He will discuss music and art and reminisce about the legendary artists he has worked with in eight one-hour radio programs. The series includes an episode featuring the conductor in conversation with James Brown, in one of the soul singer's final interviews before his death.
The "house band" for the program is the San Francisco Symphony Orchestra, and the music in each episode is drawn from live recordings made during MTT's 12-year tenure as the orchestra's music director.
The MTT Files — which will be available to public radio stations nationwide beginning April 1 (check local listings) — is part of the SFS's Keeping Score project, which includes a PBS television series, other public radio broadcasts, interactive websites, and education and community programs.
The first program in the The MTT Files is "You Call That Music?", during which the conductor will demonstrate, with the help of composer Steven Mackey, that noise is in the mind of the listener. Two later programs under the title "What Does America Sound Like?" will discuss American classical music in the early 20th century, with a focus on Aaron Copland.
"Igor Stravinsky's Copyright Blues" will explore the history of copyright law and the titular composer's efforts to collect royalty payments.

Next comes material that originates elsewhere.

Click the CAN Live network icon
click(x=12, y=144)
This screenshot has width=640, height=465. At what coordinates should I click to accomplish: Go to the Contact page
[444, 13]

In "The Last Virtuoso," MTT explains why Jascha Heifetz was the last real violin virtuoso and discusses whether any living violinist will ever match his technical and musical gifts.

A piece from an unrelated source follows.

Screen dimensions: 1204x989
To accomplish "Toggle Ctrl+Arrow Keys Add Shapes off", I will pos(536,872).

In "Freud and the Ballet", Tilson Thomas interviews former prima ballerina Natalia Makarova, who he calls the greatest Giselle of our time, about dancing that "heart on the sleeve" role. "We Were Playing Boulez, But We Were Listening To James Brown!" features an extensive interview with the now-deceased Hardest-Working Man in Show Business, recorded at his home in Georgia.
And finally, in "Five Degrees of Separation"," Tilson Thomas will explore, with pianist Garrick Ohlsson, how teachers pass on technique and musicianship.